Ex parte NILSSEN - Page 42




          Appeal No. 96-3618                                                          
          Application 08/004,598                                                      

               We disagree with the Examiner's reasoning.  The                        
          microcellular system is intended to cover a much wider area                 
          than the home or office area covered by a cordless system and,              
          moreover, is part of a cellular telephone company service, not              
          a (normally) private cordless system.  There is no motivation,              
          express or implied, to combine the two types of systems.  "The              
          mere fact that the prior art may be modified in the manner                  
          suggested by the Examiner does not make the modification                    
          obvious unless the prior art suggested the desirability of the              
          modification."  In re Fritch, 972 F.2d 1260, 1266,                          
          23 USPQ2d 1780, 1783-84 (Fed. Cir. 1992), citing In re Gordon,              
          733 F.2d 900, 902, 221 USPQ 1125, 1127 (Fed. Cir. 1984).                    

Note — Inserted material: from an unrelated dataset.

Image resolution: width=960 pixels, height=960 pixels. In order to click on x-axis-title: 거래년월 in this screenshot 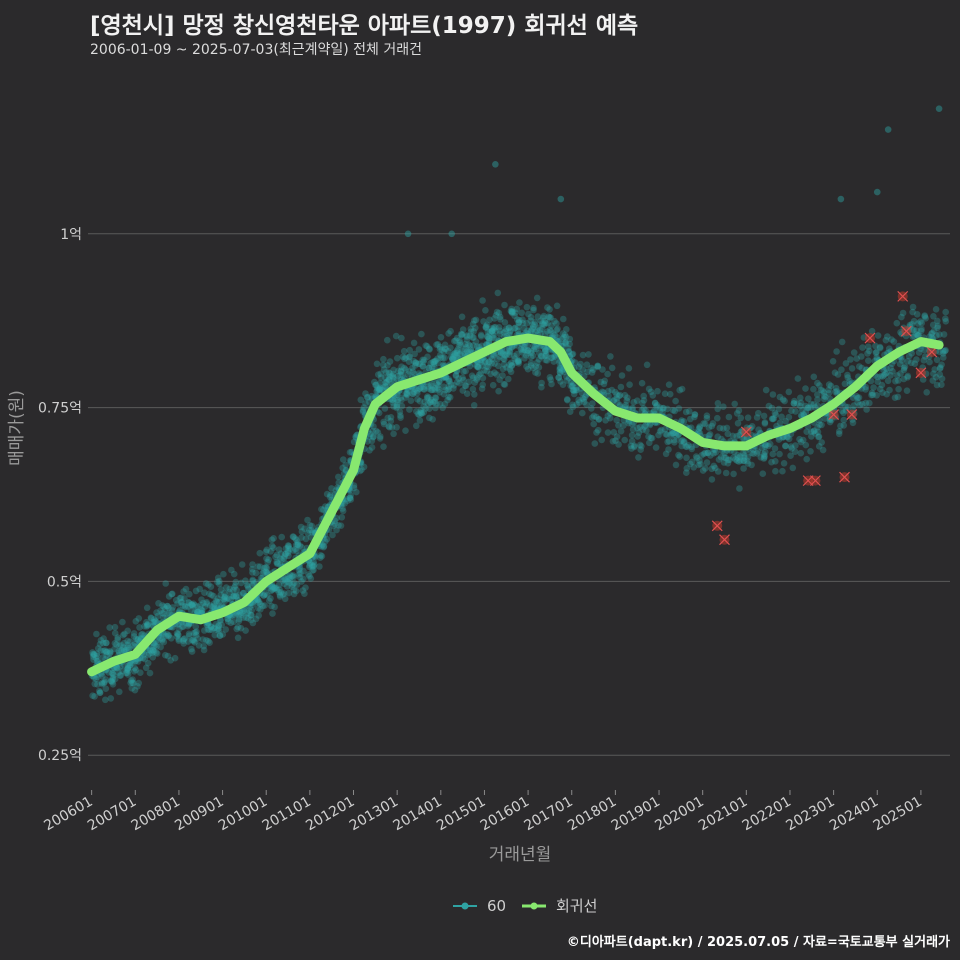, I will do `click(520, 855)`.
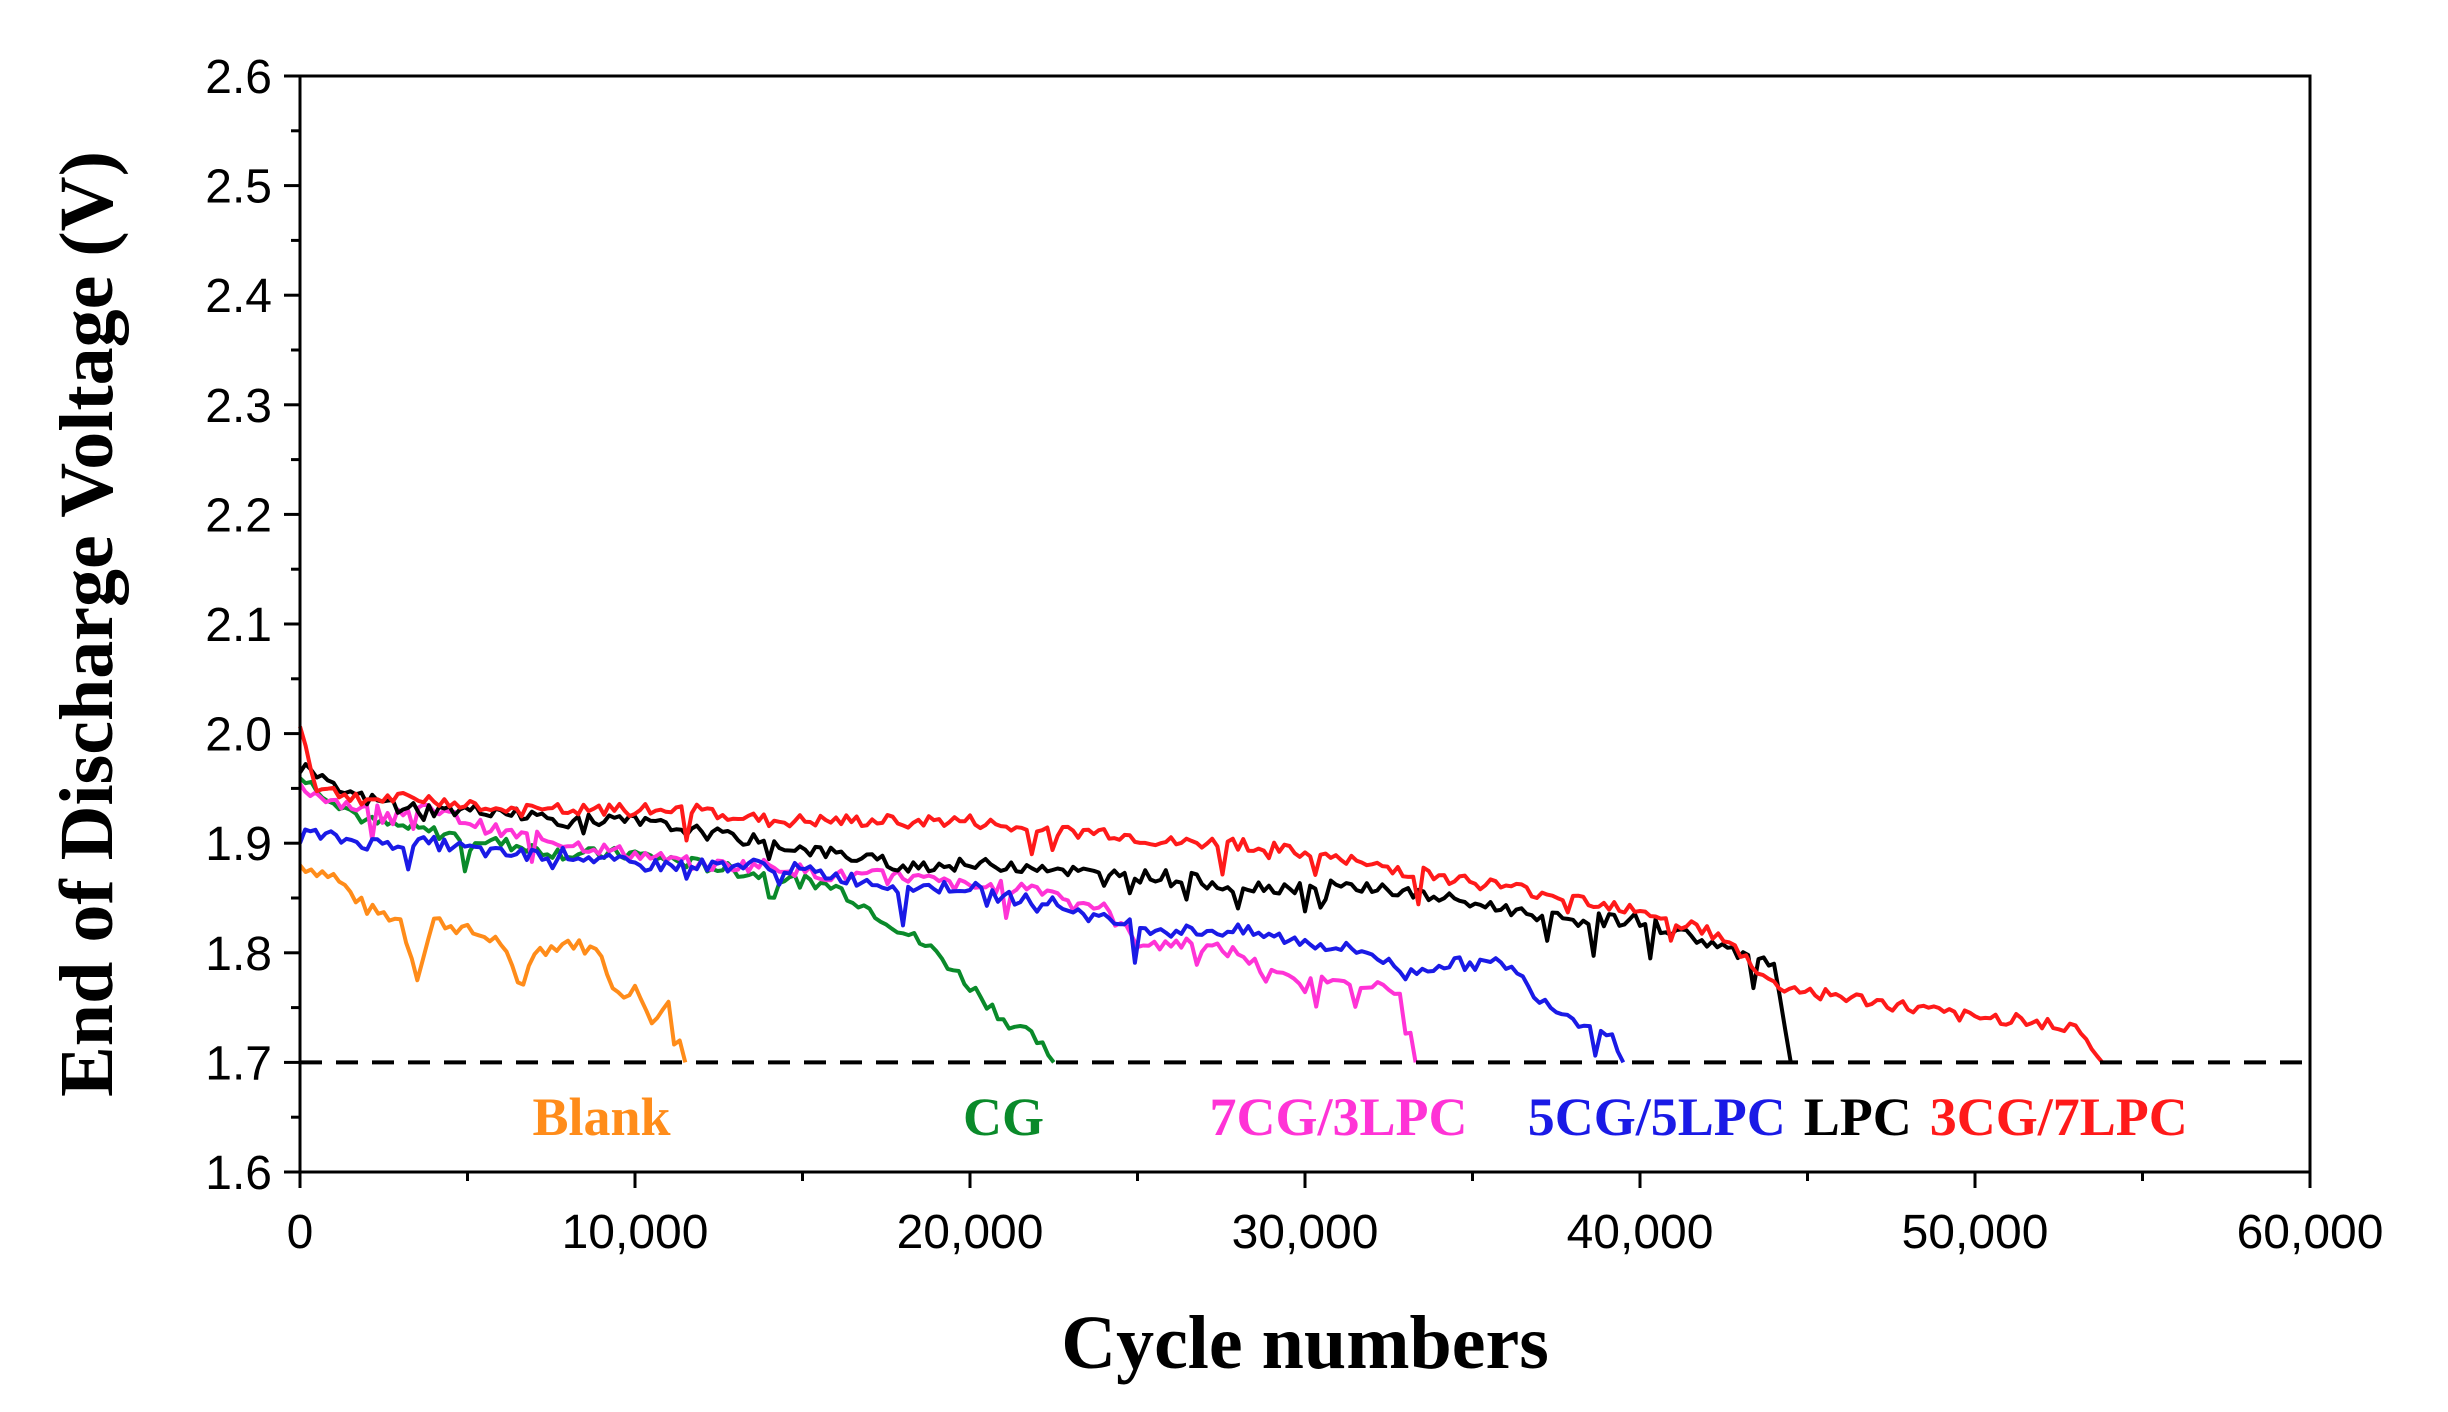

          However, even if there was motivation for the combination, we               
          do not see how the combination meets the limitation of claim 1              
          for the second transceiver to communicate with a cellular                   
          telephone system, unless the Examiner is relying on some                    
          unstated interpretation of the claim.  The microcellular                    
          system communicates with the TELCO over hardwire telephone                  
          lines, not with a cellular telephone system like 103.                       
          Therefore, the rejection of claims 1 and 5 is reversed.